++++ SOURCE TEXT

Simulation for XMM spectra (AO-4)
Last modified:
February 26, 2007
This thread uses
PINTofALE
to generate simulated XMM EPIC-PN, EPIC-MOS, and RGS spectra
of a coronal source normalized to a ROSAT/PSPC count rate.
The XMM ARF, RMF and RSP files used here can be obtained from the
PROPOSAL & PLANNING TOOLS page.
- Initialize variables
- Define a DEM
- Rescale DEM to match ROSAT count rate
- Construct spectra
- Simulate and plot
- Comparison with PIMMS
All the steps described here are repeated in the .par file:
XMM_epic_rgs_ao4.par.
0. Initialize the settings
# start IDL
idl
; set up the PoA environment
;
.run initale
;NOTE:
; if INITALE fails, run the script
; @PoA_constructor
1. Initialize some variables
; Because some variables will be used repeatedly in the course of this
; thread, it might be useful to initialize them now. Nailing down these
; variables now will also allow for something of a checklist for some
; important quantities/files needed for the task at hand:
; Local Environment We will set up the pathnames specific to
; the local installation here
!LDBDIR = '$CHIANTI' ; Atomic Line Database
; choose from the predefined '$CHIANTI', '$SPEX', '$APED',
; or specify the full path name to the line database
pimmsdir='/soft/pimms/data' ; the full path name to the PIMMS database
; Source We will characterize our model source by the following:
!NH = 3e20 ; H column density [cm^-2]
!EDENS = 1.0e9 ; electron number density [cm^-3]
!ABUND = getabund('grevesse et al.') ; element abundances
;(SEE: getabund())

++++++++
++++ DATA EXCERPT

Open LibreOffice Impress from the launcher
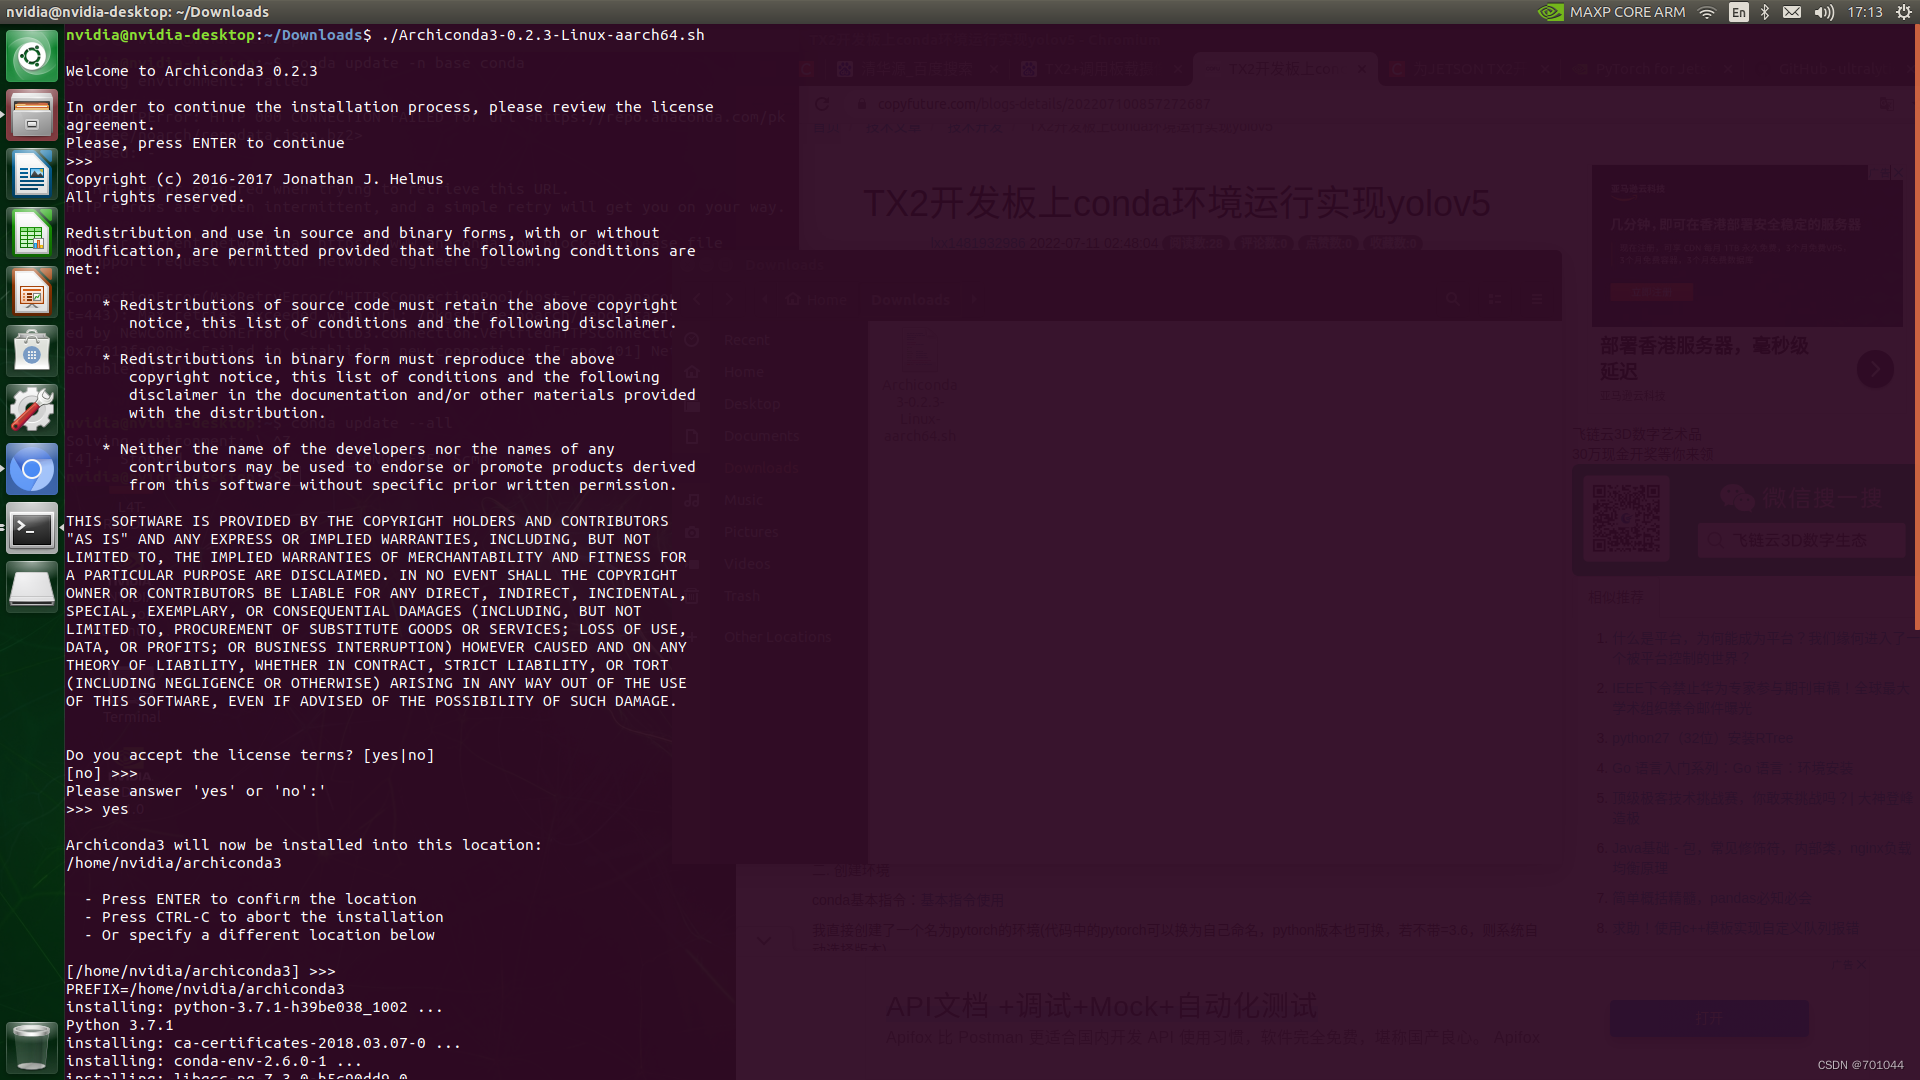This screenshot has width=1920, height=1080. [x=32, y=291]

++++++++

WHAT YOU WILL DO:
1. Using the XMM spectra simulation thread, decide whether each statement agrees with it, and back each yes or no with the deciding words quoted from the thread: (a) the simulated spectra are normalized to a ROSAT/PSPC count rate; (b) the H column density is set to 3e21 cm^-2; (c) the steps described are also repeated in a .par file.
2. List every step named in the bulleted outline near the top of the XMM spectra simulation thread.
3. Resume the XMM spectra simulation thread, starting right after its last line.

RESULTS OF THE EXERCISE:
1.
(a) Yes: "normalized to a ROSAT/PSPC count rate"
(b) No: "!NH = 3e20 ; H column density [cm^-2]"
(c) Yes: "All the steps described here are repeated in the .par file:"

2.
- Initialize variables
- Define a DEM
- Rescale DEM to match ROSAT count rate
- Construct spectra
- Simulate and plot
- Comparison with PIMMS

3.
T_components = [6.1, 6.8, 7.2] ; log(T[K]) components in EM
EM_components = [6.1d11, 6.1d11, 7.1e11] ; Emission Measure [cm^-3]
; Observation The observation can be described by:
EXPTIME = 50. ; nominal exposure time [ks]
obs_rate = 0.1 ; ROSAT/PSPC count rate [ct/s]
; (set to 0 or less to be ignored)
pn_ARF = 'pn-medium.arf' ; EPIC-PN ARF filename or 'none'
mos_ARF = 'mos1-medium.arf' ; EPIC-MOS ARF filename or 'none'
rgs1_ARF = 'none' ; RGS1 ARF filename or 'none'
rgs2_ARF = 'none' ; RGS2 ARF filename or 'none'
pn_RMF = 'pn.rmf' ; EPIC-PN RMF filename
mos_RMF = 'mos1.rmf' ; EPIC-MOS RMF filename
rgs1_RMF = 'RGS1ORDER1.RSP' ; RGS-1 RMF filename
rgs2_RMF = 'RGS2ORDER1.RSP' ; RGS-2 RMF filename
;NOTE: the standard RGS response matrices include the
;effective area, and hence an ARF should not be specified for them.
; Analysis Parameters
; We may restrict the analysis to the wavelength ranges of interest.
; Here we set the ROSAT/PSPC passband used to measure obs_rate,
; the desired XMM output passband, and the wavelength grid
; for the idealized model spectrum. The output spectra will be
; defined on the default response energy grids restricted to
; the ranges defined here.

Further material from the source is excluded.